### [Source passage]
▽
José Antonio Casanova (February 18, 1918 – July 8, 1999) was a shortstop and manager in Venezuelan baseball. He batted and threw right handed.

Born in Maracaibo, Zulia, Casanova is regarded as the most successful manager in Venezuelan baseball history. A five-time championship manager, he also led his teams to several international titles in a career that spanned more than three decades.

Casanova started his professional career in unaffiliated Venezuelan first division league in 1937, playing for the Centauros, Vencedor, Cardenales and Cervecería clubs, managing also Cervecería to a title in 1943, before joining the Venezuelan Professional Baseball League in its inaugural season of . 

During this stint he also played for the Venezuela national baseball team that captured the 1941 Amateur World Series championship in Havana, in which he won the AWS Most Valuable Player honors.
△
### [Tasks to carry out]
• a. Can you condense the paragraph in the José Antonio Casanova passage that begins "Born in Maracaibo" into a bulleted list that keeps its main facts?
• b. Quote from the José Antonio Casanova passage the stretch from "José Antonio Casanova" through "Valuable Player honors.".

### [Supplied information]
▽
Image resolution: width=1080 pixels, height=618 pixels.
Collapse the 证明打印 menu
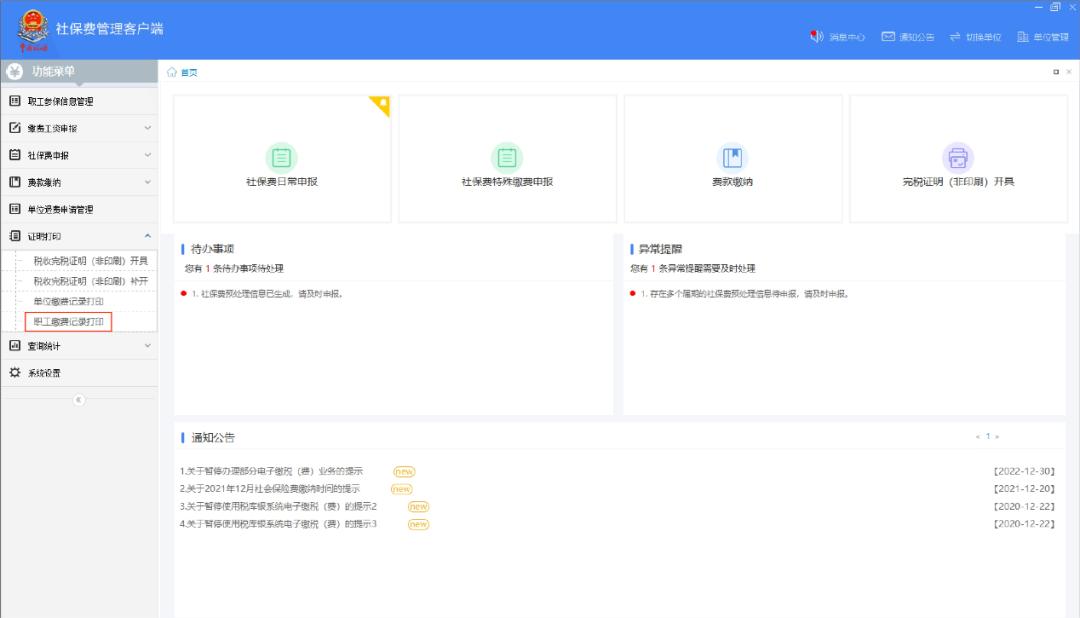coord(148,236)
△
### [Answers by task]
• a.
- Born in Maracaibo, Zulia
- Considered the most successful manager in Venezuelan baseball history
- Won five championships as a manager
- Led his teams to several international titles
- Had a career lasting more than three decades

• b.
José Antonio Casanova (February 18, 1918 – July 8, 1999) was a shortstop and manager in Venezuelan baseball. He batted and threw right handed.

Born in Maracaibo, Zulia, Casanova is regarded as the most successful manager in Venezuelan baseball history. A five-time championship manager, he also led his teams to several international titles in a career that spanned more than three decades.

Casanova started his professional career in unaffiliated Venezuelan first division league in 1937, playing for the Centauros, Vencedor, Cardenales and Cervecería clubs, managing also Cervecería to a title in 1943, before joining the Venezuelan Professional Baseball League in its inaugural season of . 

During this stint he also played for the Venezuela national baseball team that captured the 1941 Amateur World Series championship in Havana, in which he won the AWS Most Valuable Player honors.